An exact reprint of the data below is required, line for line.

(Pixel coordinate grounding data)

------------------------------------------------

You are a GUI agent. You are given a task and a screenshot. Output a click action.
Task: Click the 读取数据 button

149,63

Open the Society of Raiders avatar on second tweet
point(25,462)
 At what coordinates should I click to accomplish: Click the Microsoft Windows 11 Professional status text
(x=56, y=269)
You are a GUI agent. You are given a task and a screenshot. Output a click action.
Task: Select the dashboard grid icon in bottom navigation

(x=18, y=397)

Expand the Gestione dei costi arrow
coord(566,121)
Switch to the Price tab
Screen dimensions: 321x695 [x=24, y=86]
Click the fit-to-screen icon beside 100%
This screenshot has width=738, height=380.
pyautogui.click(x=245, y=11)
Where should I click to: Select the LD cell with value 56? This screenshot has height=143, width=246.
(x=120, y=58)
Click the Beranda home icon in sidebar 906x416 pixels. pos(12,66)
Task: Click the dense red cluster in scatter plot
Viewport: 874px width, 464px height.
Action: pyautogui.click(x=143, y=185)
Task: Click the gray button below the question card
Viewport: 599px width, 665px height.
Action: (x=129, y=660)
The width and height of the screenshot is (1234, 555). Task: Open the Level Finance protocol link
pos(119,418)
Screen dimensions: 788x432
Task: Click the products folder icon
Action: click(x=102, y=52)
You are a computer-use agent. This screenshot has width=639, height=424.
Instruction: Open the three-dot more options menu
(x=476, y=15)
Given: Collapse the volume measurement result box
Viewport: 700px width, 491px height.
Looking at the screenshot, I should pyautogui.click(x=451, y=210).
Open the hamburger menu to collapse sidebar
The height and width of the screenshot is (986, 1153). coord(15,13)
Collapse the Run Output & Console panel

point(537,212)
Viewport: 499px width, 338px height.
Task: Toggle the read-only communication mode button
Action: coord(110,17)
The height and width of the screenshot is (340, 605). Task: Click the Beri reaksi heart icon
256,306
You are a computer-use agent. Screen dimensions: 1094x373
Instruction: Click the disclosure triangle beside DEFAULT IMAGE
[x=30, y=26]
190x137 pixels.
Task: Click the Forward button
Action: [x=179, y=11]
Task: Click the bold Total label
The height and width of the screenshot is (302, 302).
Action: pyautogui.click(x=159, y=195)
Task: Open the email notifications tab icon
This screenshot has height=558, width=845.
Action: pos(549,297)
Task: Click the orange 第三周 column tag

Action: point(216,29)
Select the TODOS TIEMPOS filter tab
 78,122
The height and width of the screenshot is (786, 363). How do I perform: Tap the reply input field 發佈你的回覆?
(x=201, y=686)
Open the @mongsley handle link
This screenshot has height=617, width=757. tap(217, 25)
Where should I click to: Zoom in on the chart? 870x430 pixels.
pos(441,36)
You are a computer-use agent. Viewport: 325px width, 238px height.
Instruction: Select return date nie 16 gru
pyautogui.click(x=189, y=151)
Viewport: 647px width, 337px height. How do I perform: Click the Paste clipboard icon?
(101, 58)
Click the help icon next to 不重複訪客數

------------------------------------------------

* _Answer section_
You are a GUI agent. You are given a task and a screenshot. Output a click action.
Task: Click the 读取数据 button

149,63

Open the Society of Raiders avatar on second tweet
point(25,462)
 At what coordinates should I click to accomplish: Click the Microsoft Windows 11 Professional status text
(x=56, y=269)
You are a GUI agent. You are given a task and a screenshot. Output a click action.
Task: Select the dashboard grid icon in bottom navigation

(x=18, y=397)

Expand the Gestione dei costi arrow
coord(566,121)
Switch to the Price tab
Screen dimensions: 321x695 [x=24, y=86]
Click the fit-to-screen icon beside 100%
This screenshot has width=738, height=380.
pyautogui.click(x=245, y=11)
Where should I click to: Select the LD cell with value 56? This screenshot has height=143, width=246.
(x=120, y=58)
Click the Beranda home icon in sidebar 906x416 pixels. pos(12,66)
Task: Click the dense red cluster in scatter plot
Viewport: 874px width, 464px height.
Action: pyautogui.click(x=143, y=185)
Task: Click the gray button below the question card
Viewport: 599px width, 665px height.
Action: (x=129, y=660)
The width and height of the screenshot is (1234, 555). Task: Open the Level Finance protocol link
pos(119,418)
Screen dimensions: 788x432
Task: Click the products folder icon
Action: click(x=102, y=52)
You are a computer-use agent. This screenshot has width=639, height=424.
Instruction: Open the three-dot more options menu
(x=476, y=15)
Given: Collapse the volume measurement result box
Viewport: 700px width, 491px height.
Looking at the screenshot, I should pyautogui.click(x=451, y=210).
Open the hamburger menu to collapse sidebar
The height and width of the screenshot is (986, 1153). coord(15,13)
Collapse the Run Output & Console panel

point(537,212)
Viewport: 499px width, 338px height.
Task: Toggle the read-only communication mode button
Action: coord(110,17)
The height and width of the screenshot is (340, 605). Task: Click the Beri reaksi heart icon
256,306
You are a computer-use agent. Screen dimensions: 1094x373
Instruction: Click the disclosure triangle beside DEFAULT IMAGE
[x=30, y=26]
190x137 pixels.
Task: Click the Forward button
Action: [x=179, y=11]
Task: Click the bold Total label
The height and width of the screenshot is (302, 302).
Action: pyautogui.click(x=159, y=195)
Task: Open the email notifications tab icon
This screenshot has height=558, width=845.
Action: pos(549,297)
Task: Click the orange 第三周 column tag

Action: point(216,29)
Select the TODOS TIEMPOS filter tab
 78,122
The height and width of the screenshot is (786, 363). How do I perform: Tap the reply input field 發佈你的回覆?
(x=201, y=686)
Open the @mongsley handle link
This screenshot has height=617, width=757. tap(217, 25)
Where should I click to: Zoom in on the chart? 870x430 pixels.
pos(441,36)
You are a computer-use agent. Viewport: 325px width, 238px height.
Instruction: Select return date nie 16 gru
pyautogui.click(x=189, y=151)
Viewport: 647px width, 337px height. How do I perform: Click the Paste clipboard icon?
(101, 58)
Click the help icon next to 不重複訪客數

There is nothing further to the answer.